What the task requires:
Leave out every picture, and restate word for word only the lines from the one containing "You are a computer-use" through the end of the material.

Information provided:
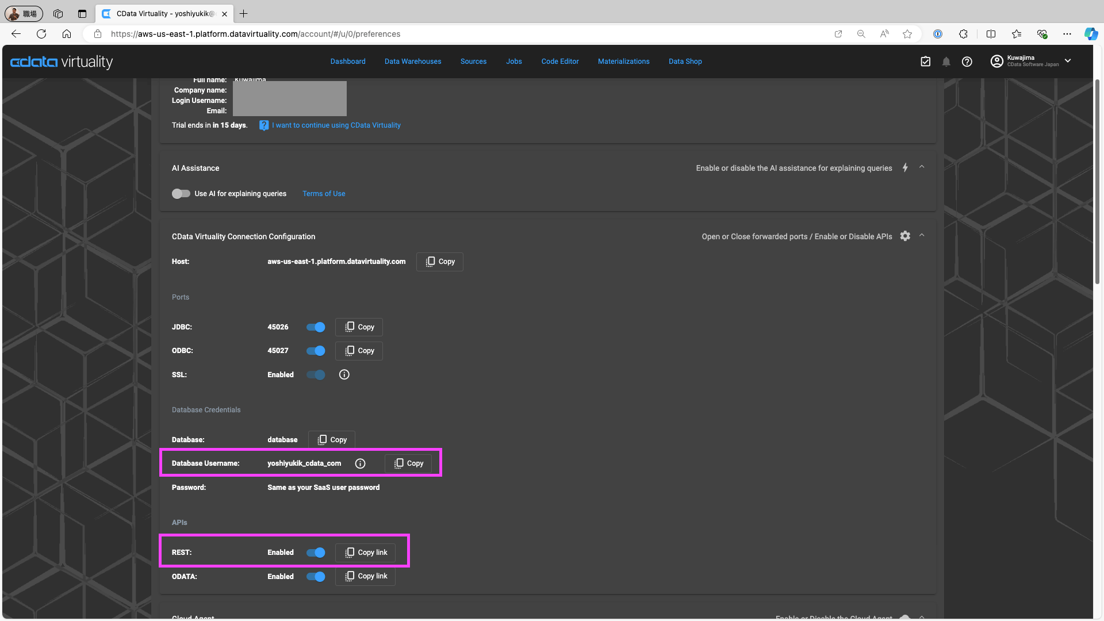Turn off the JDBC port toggle
The height and width of the screenshot is (621, 1104).
(315, 327)
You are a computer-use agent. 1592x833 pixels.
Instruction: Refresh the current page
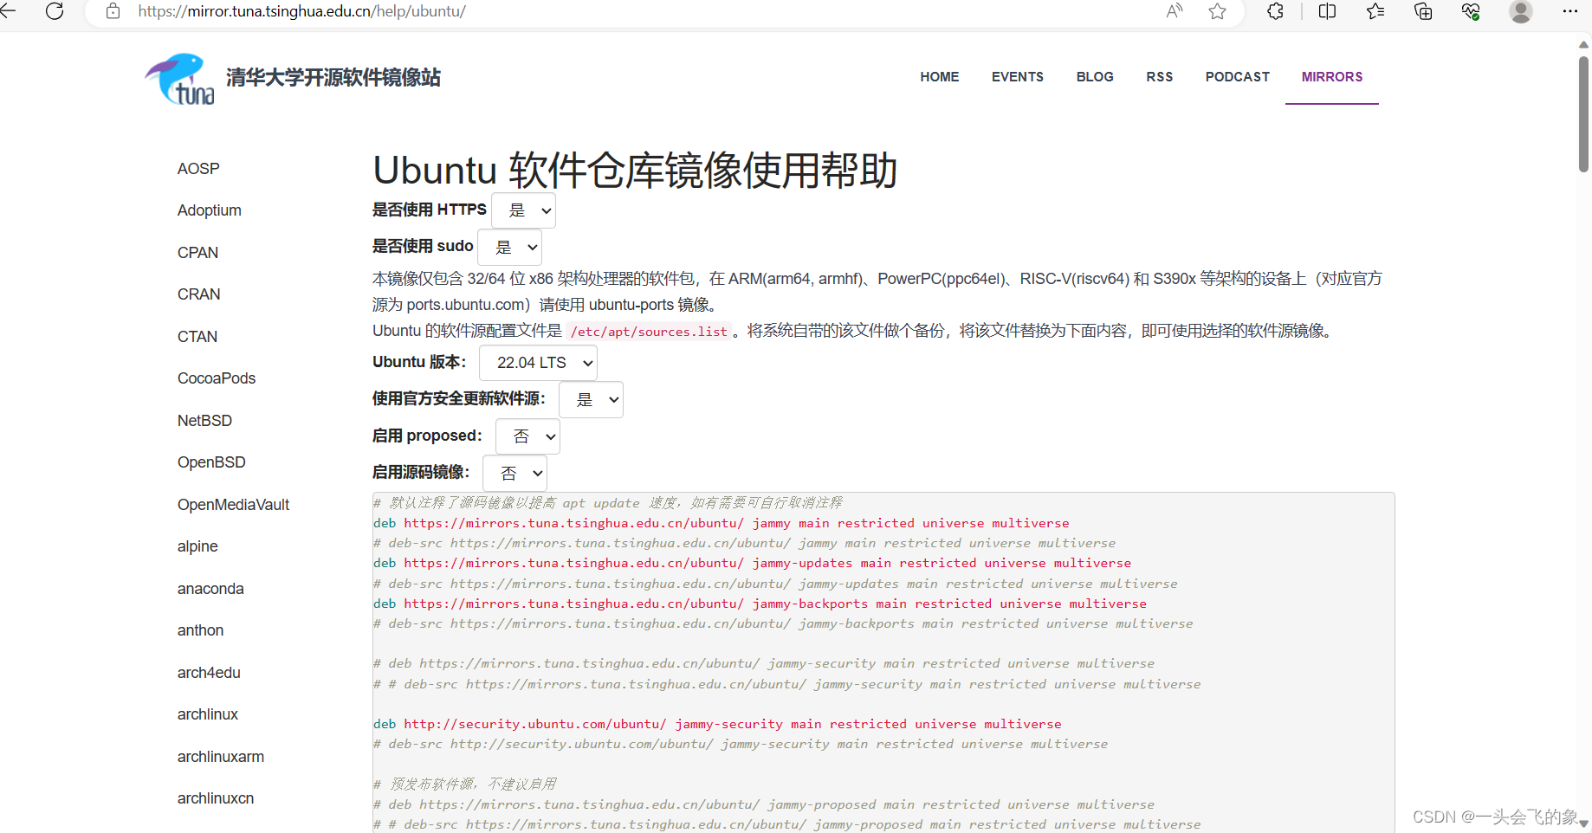(55, 12)
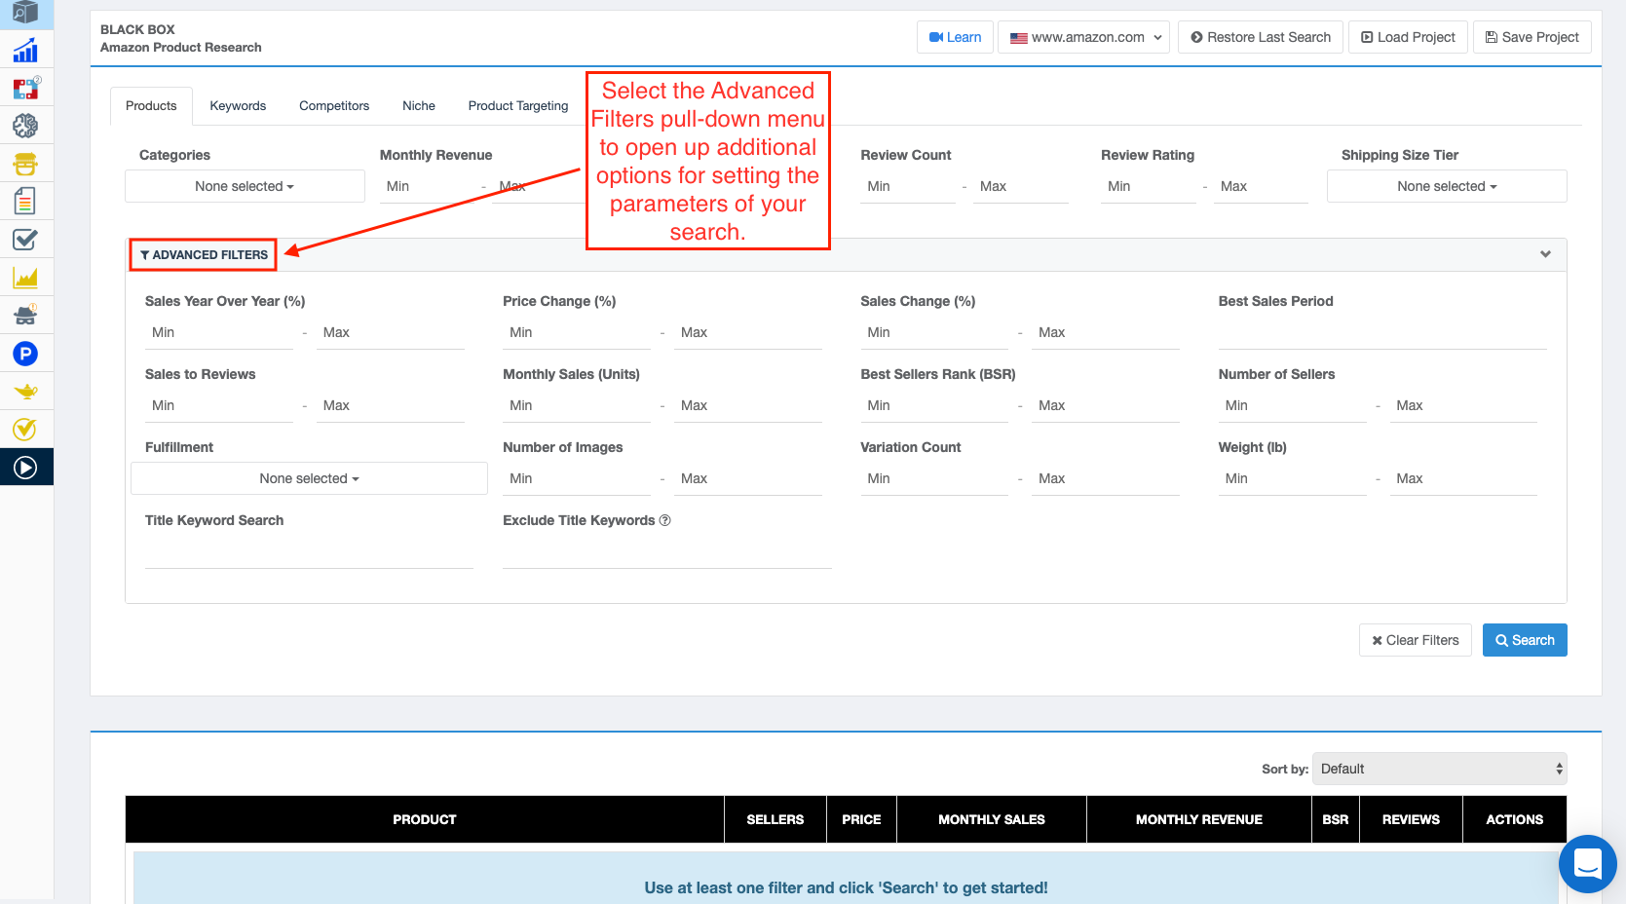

Response for this exercise:
You are a computer-use agent. 1592x833 pixels.
Instruction: Refresh the current page
(55, 12)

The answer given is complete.